The Lost Dream of Salah is a story, as indicated in the headline, about delusive investment in the world of football in Egypt. Over the past 5 years, especially in the last couple of years, there was a huge decrease in the total number of amateur and professional players practicing football in Egypt. After an in-depth research, I found out that due to lack of resources in clubs, the players find themselves forced to find other jobs to do in parellel so that they can afford their life expenses and help their reduced circumstances families. Hence, their performance deteriorates and give up on their dream, the dream of being like Muhammad Salah: the icon. And here’s what I mean when I say “delusive investiment”ـــ that at the same time there’s a talk about arriving investments, the lack of resources leads to the abovementioned. So, as you go along with the story, you will find cases of players who work from 10 to 12 hours a day, and in the same time train 5 days a week with a used pair of shoes, sometimes one pair is not the same size as the other pair. You will also find a comparsion between the number of player in Egypt and Germany, as both countries have the same population. I aslo referred to the system, with which the English Priemer League is working, to show the differences. Given that it is considered one of the best leagues in the world.
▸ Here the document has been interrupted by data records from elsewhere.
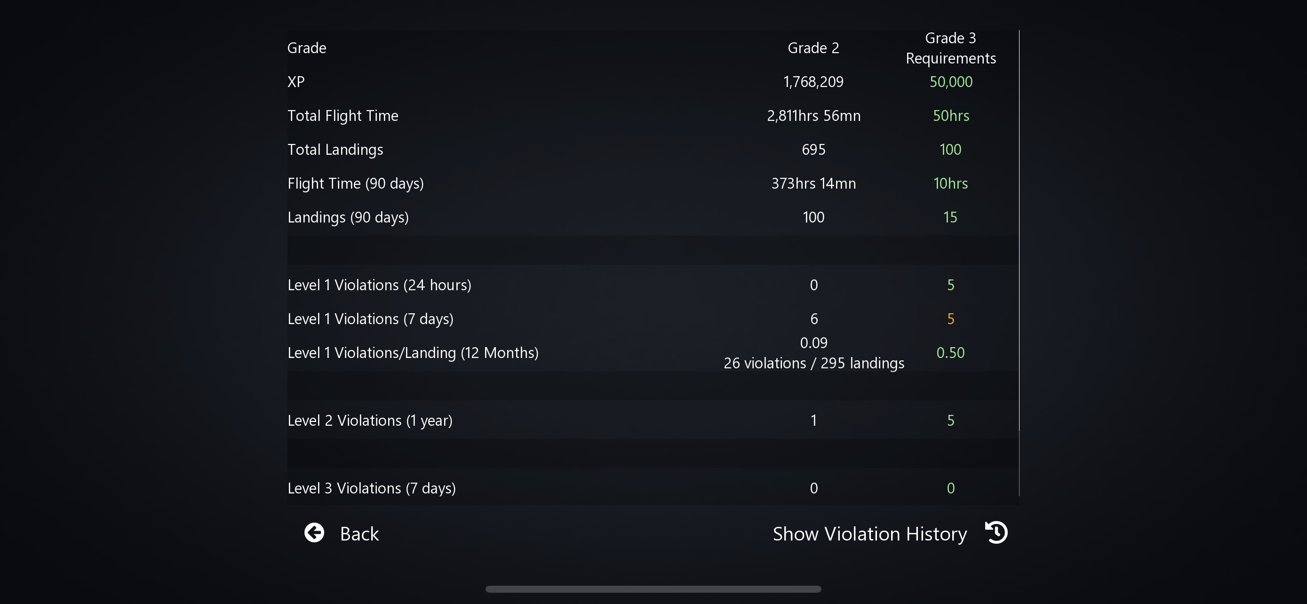Click the back arrow icon
Image resolution: width=1307 pixels, height=604 pixels.
click(x=314, y=533)
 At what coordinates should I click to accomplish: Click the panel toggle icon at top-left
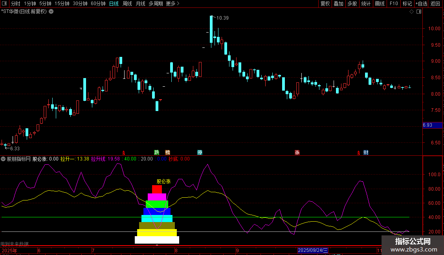[4, 4]
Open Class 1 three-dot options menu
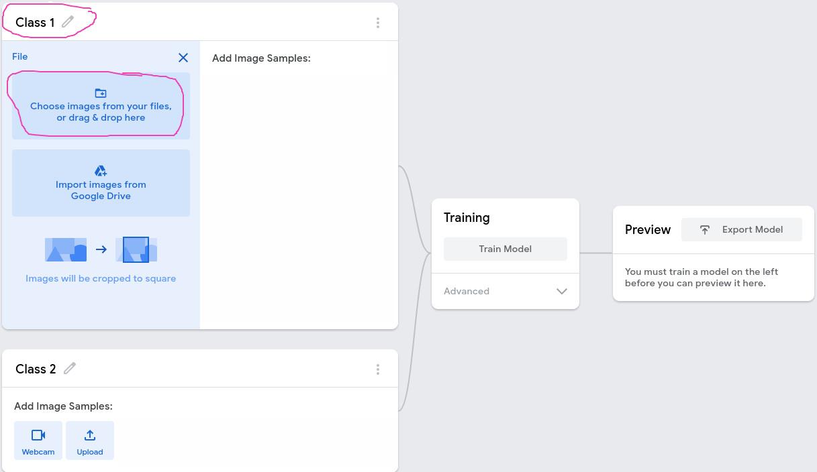Viewport: 817px width, 472px height. (x=378, y=23)

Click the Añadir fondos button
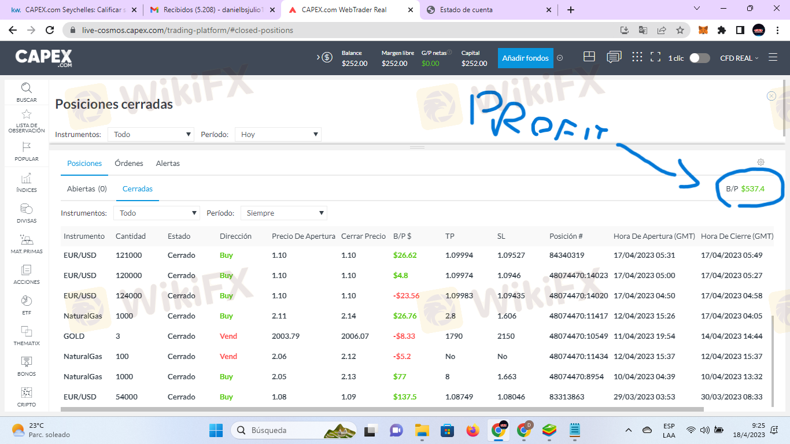[x=525, y=58]
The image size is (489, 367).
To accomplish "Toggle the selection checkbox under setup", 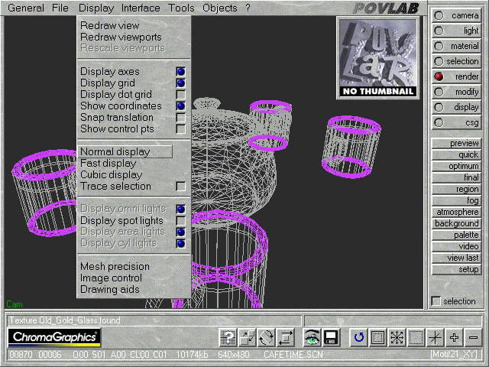I will point(436,301).
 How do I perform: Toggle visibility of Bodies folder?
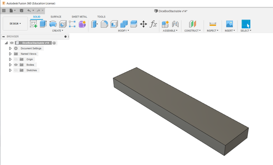16,65
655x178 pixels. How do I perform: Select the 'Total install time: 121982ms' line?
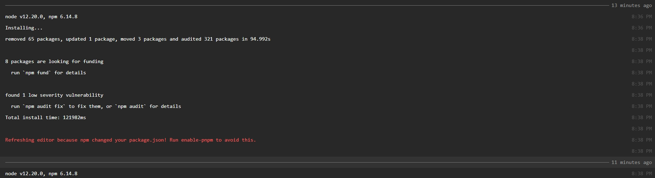pos(45,117)
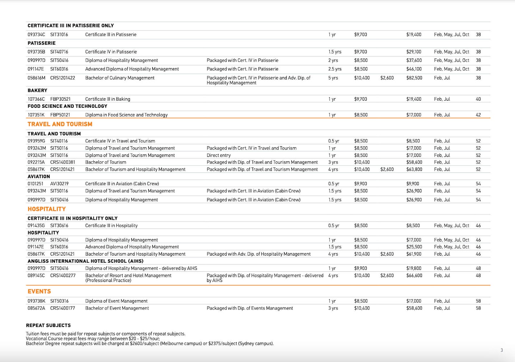Click the $66,600 total fee amount
Screen dimensions: 515x362
click(x=414, y=276)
What makes this project innovative?
The innovation of this project comes from the projection it provides about the future of the sport in the country. As one of the graphs, included in the story, indicates the huge decreasion in the number of players over the past five years. For instance, the number of players in 2014 was 387.391. In 2015, it decreased to become 250.268, and 231.909 in 2016. If the status in investments remained the same, these number can only go down according to these statistics stated by CAPMAS. This story could be a wake-up call to those who are concerned with the future of football in Egypt.
What was the impact of your project? How did you measure it?
In an attempt to increase the number of football players, Egyptian Federation Association turned to get the young football players, who play in private academies, registered in the federation, so that they can be added to their database of football players.
Source and methodology
Sources: 1. Central Agency for Public Mobilization and Statistics (CAPMAS). 2. Fédération Internationale de Football Association (FIFA). 3. The Egyptian Football Association (EFA). 4. The English Football Association (EFA). 5. Sports Law in Egypt. As the data required to go on with the story wasn't available in a structured way, I had to go through the annual bulletin issued by CAPMAS to manually collect the number of players listed in all categories (governmental, public sector, private and youth clubs) at all levels (senior and junior), over a period of 5 years. To complete the data and the story, I contacted the English Football Association, FIFA and the Egyptian Football Federation.
1. iPhone to shoot the video included in the story. 2. Adobe Premiere to edit the video. 3. Photoshop to produce the graphs.